David: You guys did a big thing this past Friday as well, right? With one of the police chiefs?
Bill: Yes, on Nevada Day we honored the captain who runs the Clark County Sheriff’s Department on the Strip. He was in charge of the response team that went to the concert when the firing started. We gave him a check for a million dollars that our foundation raised. I’m very proud of what we’ve been able to do to help. But then the wildfires started! Can you imagine?
David: I felt bad because I originally made the request for this interview with your assistant right after the home opener when I was in Vegas at the time. But then the fires started and I knew between the shooting and the potential threat to your wineries, you must have been a nervous wreck.
Bill: It was crazy. We were planning to go to Vegas that Monday after the violence, but I had called down and talked to a few people and every one was under such distress, so we decided to stay in Northern California until that Friday. Then the fires started that Sunday while we were gone.
David: Were you drinking your own wine during the first game to help get through all the stress?

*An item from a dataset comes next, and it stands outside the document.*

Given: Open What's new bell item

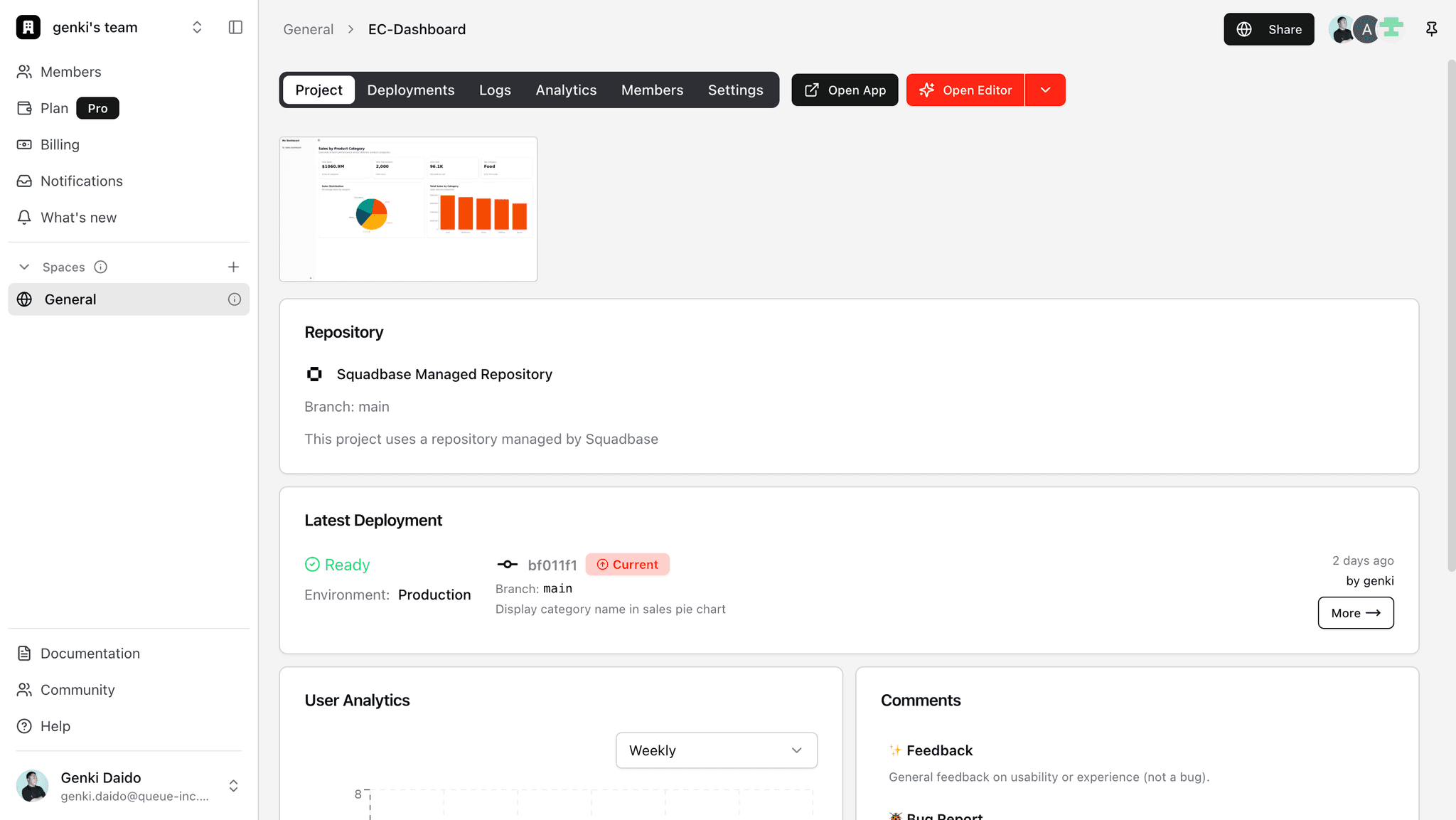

Bill: We have a suite at center ice where I sit in the first row with the GM George McPhee and the assistant GM Kelly McCrimmon. The people who are in the suite think I’m rather anti-social (laughs) because I’m down there watching the game instead of talking to them. But it’s so intense!
David: Well, you’re not really there to schmooze and booze, right? This is your baby! Your very own team going out there each night.
Bill: Exactly, and then we got off to that great start, so I’ve been really wrapped up in it.
David: Explain to me how this all came about, will you? Owning a hockey team in Las Vegas…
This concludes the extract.